__Passage shown__.
########
Team finds ‘missing’ 550 million-year-old sea sponge

Virginia Tech geobiologist Shuhai Xiao holds the 550 million-year-old sea sponge fossil. (Credit: Spencer Coppage/Virginia Tech)

Researchers have discovered a 550 million-year-old sea sponge fossil, filling in a gap in the evolutionary family tree of one of the earliest animals.

At first glance, the simple sea sponge is no creature of mystery.

No brain. No gut. No problem dating it back 700 million years. Yet convincing sponge fossils only go back about 540 million years, leaving a 160 million-year gap in the fossil record.

In a paper in the journal Nature, Virginia Tech geobiologist Shuhai Xiao and collaborators report a sea sponge from the “lost years” and propose that the earliest sea sponges had not yet developed mineral skeletons, offering new parameters to the search for the missing fossils.

The mystery of the missing sea sponges centers on a paradox.
########
__Aim of the task__.
Extract the part of the sea sponge fossil article that starts at "Virginia Tech geobiologist Shuhai Xiao holds" and ends at "the fossil record.", copying it word for word.

__Exercise data__.
########
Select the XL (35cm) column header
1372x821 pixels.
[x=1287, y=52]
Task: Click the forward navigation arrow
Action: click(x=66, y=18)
########
__Solution to the exercise__.
Virginia Tech geobiologist Shuhai Xiao holds the 550 million-year-old sea sponge fossil. (Credit: Spencer Coppage/Virginia Tech)

Researchers have discovered a 550 million-year-old sea sponge fossil, filling in a gap in the evolutionary family tree of one of the earliest animals.

At first glance, the simple sea sponge is no creature of mystery.

No brain. No gut. No problem dating it back 700 million years. Yet convincing sponge fossils only go back about 540 million years, leaving a 160 million-year gap in the fossil record.